* _JOB A_:
Reproduce the lines of the entries, beginning with the line that contains "This screenshot has height=632, width=1140." and stopping after the line that contains "Action: click(x=1370, y=359)".

* _SUPPLIED TEXT_:
The Seventies: Uwa Ochi, Part One

The Seventies: Uwa Ochie.

Part One.

With Phillip Effiong’s surrender to Nigerian forces in 1970 came the end of the thirty-month nightmare and the dissolution of the Biafran state. Although hostilities had been formally concluded, an aura of fear and uncertainty still hung in the hearts of former Biafrans, as it was unclear exactly which role they would play in Gowon’s Nigeria—possibly that of a conquered people and pawns to the mercy of a military government that was fully capable of persecuting them in the same manner it had done a mere three years earlier. All in all, the conclusion of the Nigerian-Biafran conflict was not necessarily received with joy and jubilation on the part of the Igbo.

After sacrificing so much for the war effort, in terms of human resources, when it finally dawned upon them that the war had ended and that there was the possibility that their struggles had been in vain, a large percentage of former Biafrans took to severe, chronic depression and anguish, resulting in massive waves of suicides across the East in the early post-war years. Men and women in all echelons of pre-war prosperity were reduced to nothing and forced to restart their lives as their properties and assets in banks across the country were seized and distributed to non-Easterners. As a measure of consolation, the federal government allocated twenty pounds to each and every former Biafran; a sum with which they were to restart their lives.

* _JOB B_:
List every number that the two body paragraphs of the text on the Biafran war's aftermath state, in the form the text uses for each.

* _GIVEN ENTRIES_:
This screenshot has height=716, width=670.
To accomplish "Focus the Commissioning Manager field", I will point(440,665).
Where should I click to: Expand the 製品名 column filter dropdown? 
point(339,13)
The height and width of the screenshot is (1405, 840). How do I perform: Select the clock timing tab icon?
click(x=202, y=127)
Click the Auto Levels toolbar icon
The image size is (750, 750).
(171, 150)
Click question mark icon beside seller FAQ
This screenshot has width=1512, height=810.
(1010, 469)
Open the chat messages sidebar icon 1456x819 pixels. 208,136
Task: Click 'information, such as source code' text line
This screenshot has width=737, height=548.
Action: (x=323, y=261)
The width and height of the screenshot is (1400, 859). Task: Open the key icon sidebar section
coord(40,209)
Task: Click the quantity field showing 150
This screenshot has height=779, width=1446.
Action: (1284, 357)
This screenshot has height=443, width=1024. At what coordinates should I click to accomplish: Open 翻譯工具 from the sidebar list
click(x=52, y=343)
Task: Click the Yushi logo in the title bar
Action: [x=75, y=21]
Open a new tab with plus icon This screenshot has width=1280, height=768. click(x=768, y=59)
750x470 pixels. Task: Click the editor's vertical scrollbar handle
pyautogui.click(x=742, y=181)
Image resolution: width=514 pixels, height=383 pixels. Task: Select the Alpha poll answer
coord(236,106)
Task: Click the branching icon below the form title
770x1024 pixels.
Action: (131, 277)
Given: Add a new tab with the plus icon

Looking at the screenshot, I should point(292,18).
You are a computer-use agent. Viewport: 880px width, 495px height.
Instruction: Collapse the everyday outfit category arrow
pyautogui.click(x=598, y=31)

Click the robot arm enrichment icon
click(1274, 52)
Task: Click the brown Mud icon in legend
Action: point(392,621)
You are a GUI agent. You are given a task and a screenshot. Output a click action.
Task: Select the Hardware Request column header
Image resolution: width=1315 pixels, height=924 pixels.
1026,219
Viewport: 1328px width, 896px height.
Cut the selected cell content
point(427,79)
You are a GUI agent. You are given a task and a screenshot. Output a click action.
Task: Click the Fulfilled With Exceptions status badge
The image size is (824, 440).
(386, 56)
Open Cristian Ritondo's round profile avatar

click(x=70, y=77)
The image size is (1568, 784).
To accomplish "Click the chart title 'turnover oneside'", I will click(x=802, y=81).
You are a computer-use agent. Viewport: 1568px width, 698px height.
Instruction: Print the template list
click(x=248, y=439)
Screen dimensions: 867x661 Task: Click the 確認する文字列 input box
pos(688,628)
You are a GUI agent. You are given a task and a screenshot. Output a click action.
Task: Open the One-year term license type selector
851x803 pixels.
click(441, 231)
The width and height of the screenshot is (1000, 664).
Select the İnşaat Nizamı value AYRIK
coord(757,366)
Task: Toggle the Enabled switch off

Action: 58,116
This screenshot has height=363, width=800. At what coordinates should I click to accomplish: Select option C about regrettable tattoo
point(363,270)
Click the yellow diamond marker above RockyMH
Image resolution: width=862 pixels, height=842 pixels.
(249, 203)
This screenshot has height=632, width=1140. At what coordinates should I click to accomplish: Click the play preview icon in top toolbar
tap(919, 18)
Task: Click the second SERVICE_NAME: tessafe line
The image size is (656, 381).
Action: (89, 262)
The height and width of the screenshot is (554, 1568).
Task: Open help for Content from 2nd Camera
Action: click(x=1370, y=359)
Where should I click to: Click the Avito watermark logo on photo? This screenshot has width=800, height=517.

* _RESPONSE A_:
This screenshot has height=632, width=1140. At what coordinates should I click to accomplish: Click the play preview icon in top toolbar
tap(919, 18)
Task: Click the second SERVICE_NAME: tessafe line
The image size is (656, 381).
Action: (89, 262)
The height and width of the screenshot is (554, 1568).
Task: Open help for Content from 2nd Camera
Action: click(x=1370, y=359)

* _RESPONSE B_:
- 1970
- thirty-month
- three years
- twenty pounds